Muss es wirklich so schlimm kommen? Natürlich nicht. Häufig verlieren Viren ihre Virulenz von Generation zu Generation und schwächen sich dabei von alleine ab. Häufig ebben derartige Wellen auch mit steigenden Außentemperaturen von alleine ab. Dann ginge es vor allem darum, sich Zeit zu kaufen und man müsste wahrscheinlich der chinesischen Regierung tausende Dankesschreiben überreichen, hat die rigorose Isolation der Provinz Hubei die Ausbreitung doch massiv verlangsamt.

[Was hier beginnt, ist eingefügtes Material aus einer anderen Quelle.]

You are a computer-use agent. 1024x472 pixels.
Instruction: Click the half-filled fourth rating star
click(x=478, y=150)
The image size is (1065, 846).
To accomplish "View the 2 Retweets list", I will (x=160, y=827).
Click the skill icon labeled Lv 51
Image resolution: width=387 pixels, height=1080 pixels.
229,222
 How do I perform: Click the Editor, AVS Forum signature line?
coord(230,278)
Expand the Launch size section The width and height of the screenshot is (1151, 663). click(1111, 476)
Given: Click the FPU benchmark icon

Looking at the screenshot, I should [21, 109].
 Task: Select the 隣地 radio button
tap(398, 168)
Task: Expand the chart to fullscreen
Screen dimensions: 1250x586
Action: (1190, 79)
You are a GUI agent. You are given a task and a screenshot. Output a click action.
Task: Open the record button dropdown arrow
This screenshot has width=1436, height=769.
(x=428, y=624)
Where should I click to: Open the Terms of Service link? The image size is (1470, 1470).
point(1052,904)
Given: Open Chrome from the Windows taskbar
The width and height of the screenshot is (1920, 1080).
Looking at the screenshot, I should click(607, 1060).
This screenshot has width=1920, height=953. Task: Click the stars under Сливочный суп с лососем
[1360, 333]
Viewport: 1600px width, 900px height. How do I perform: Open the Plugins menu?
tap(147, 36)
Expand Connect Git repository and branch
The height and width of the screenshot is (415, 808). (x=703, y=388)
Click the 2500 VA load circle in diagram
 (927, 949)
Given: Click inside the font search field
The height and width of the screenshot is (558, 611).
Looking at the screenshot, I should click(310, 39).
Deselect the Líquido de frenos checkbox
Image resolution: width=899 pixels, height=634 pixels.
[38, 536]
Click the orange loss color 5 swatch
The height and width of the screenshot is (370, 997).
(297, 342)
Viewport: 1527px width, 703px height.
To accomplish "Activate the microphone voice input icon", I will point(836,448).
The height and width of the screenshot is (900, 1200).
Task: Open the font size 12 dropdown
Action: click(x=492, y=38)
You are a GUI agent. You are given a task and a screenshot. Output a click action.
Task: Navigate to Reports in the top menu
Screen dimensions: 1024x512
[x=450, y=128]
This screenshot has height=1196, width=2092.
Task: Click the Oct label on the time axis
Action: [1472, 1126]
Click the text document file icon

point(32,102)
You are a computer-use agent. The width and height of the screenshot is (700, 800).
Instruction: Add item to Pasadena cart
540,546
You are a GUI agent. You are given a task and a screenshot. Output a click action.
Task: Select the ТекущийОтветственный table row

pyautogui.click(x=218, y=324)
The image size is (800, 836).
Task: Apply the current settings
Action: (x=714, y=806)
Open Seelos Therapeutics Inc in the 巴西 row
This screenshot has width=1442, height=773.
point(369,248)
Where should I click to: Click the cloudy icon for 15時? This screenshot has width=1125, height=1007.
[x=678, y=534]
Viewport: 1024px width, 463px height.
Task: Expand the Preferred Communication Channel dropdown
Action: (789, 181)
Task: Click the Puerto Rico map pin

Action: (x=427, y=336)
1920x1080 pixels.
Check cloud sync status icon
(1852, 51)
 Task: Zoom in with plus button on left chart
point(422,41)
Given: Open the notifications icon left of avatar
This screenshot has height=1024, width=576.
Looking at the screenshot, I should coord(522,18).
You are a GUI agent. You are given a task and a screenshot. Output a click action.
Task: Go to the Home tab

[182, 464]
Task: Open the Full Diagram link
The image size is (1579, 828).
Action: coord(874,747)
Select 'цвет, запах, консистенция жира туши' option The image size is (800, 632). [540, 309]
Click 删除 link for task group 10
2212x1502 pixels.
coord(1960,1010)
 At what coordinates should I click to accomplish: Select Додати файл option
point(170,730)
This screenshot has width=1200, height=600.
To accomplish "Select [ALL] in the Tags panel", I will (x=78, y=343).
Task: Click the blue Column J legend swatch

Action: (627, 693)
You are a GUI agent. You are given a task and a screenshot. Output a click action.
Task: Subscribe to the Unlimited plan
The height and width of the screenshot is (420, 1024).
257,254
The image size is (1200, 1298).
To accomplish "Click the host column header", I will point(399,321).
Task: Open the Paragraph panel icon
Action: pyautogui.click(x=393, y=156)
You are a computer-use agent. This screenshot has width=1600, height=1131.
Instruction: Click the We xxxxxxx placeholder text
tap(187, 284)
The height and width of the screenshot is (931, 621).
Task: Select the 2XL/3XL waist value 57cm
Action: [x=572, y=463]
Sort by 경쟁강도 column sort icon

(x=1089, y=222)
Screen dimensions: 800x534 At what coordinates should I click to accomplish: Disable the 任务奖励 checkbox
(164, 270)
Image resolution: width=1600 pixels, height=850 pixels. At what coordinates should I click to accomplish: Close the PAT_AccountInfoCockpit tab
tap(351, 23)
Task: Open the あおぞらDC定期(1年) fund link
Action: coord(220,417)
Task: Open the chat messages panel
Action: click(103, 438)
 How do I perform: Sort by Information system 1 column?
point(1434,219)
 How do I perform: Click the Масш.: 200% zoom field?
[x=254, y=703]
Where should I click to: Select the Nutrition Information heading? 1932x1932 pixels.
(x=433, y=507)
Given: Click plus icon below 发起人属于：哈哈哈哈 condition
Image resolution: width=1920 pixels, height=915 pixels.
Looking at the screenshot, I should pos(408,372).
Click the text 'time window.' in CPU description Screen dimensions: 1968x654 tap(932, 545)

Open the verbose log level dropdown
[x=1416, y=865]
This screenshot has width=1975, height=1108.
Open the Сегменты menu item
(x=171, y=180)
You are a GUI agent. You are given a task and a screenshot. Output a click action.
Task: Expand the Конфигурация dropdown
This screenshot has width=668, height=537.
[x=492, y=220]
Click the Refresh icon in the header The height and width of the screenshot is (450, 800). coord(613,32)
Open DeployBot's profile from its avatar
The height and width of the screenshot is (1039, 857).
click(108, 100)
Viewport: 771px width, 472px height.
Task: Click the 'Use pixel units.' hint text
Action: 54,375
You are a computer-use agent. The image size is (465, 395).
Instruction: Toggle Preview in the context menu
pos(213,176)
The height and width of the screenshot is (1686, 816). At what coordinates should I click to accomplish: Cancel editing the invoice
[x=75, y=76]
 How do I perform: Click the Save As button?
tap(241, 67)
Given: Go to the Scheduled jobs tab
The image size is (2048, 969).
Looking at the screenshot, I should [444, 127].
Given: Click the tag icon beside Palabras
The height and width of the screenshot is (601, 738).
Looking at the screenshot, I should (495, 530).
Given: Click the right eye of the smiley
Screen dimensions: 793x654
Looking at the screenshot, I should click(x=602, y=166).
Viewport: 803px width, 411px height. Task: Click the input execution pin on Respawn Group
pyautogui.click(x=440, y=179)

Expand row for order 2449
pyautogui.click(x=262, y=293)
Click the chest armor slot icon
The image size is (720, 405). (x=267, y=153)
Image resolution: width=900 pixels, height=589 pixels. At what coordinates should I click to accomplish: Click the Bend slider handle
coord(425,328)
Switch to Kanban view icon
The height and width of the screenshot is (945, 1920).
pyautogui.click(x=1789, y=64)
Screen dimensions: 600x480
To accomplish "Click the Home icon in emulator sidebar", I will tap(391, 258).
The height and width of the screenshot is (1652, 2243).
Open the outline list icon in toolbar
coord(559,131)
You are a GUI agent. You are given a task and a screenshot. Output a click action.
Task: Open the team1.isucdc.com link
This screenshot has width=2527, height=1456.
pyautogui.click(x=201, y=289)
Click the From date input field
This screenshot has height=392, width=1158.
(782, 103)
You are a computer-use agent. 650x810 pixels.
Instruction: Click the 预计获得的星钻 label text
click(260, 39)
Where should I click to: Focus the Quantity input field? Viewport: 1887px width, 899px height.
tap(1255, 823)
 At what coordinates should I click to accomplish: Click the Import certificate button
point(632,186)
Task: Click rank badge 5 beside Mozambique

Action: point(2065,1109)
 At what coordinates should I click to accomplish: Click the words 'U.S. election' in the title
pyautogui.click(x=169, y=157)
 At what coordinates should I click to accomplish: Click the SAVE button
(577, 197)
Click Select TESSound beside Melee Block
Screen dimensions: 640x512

Dies sind jedoch allesamt Faktoren, die eintreten können oder eben nicht; In schā’ Allāh. Sie haben jedoch nichts mit der angeblich so guten Vorbereitung Deutschlands auf das Virus zu tun. Hier ist bestenfalls Zweckoptimismus angesagt und wahrscheinlich werden es am Ende die Ärzte, Pflegekräfte, Polizisten und andere „kleine Staatsdiener“ sein, die durch ihren Einsatz am Rande der Leistungsfähigkeit die Lücken kitten, die eine neoliberale Politik mit ihrem Privatisierungs- und Sparwahn erst hat entstehen lassen. Ein Dankeschön von Jens Spahn wird ihnen sicher sein. Und dann wird man wohl auch in der öffentlichen Kommunikation alles auf den Grippevergleich setzen. Dann war Covid-19 halt „nur“ eine sehr schwere Grippe, wie der Virologie Marc Lipsitch es formuliert. Eine Grippewelle, die diesmal in Deutschland deutlich mehr als 25.000 Todesopfer mit sich bringt. Dass diese Opfer zum Teil auch zu vermeiden wären und letztlich auch Opfer des Neoliberalismus und der Schwarzen Null sind, wird indes sicherlich eine „Außenseitermeinung“ sein. So läuft das Spiel und darauf sind wir in der Tat gut vorbereitet.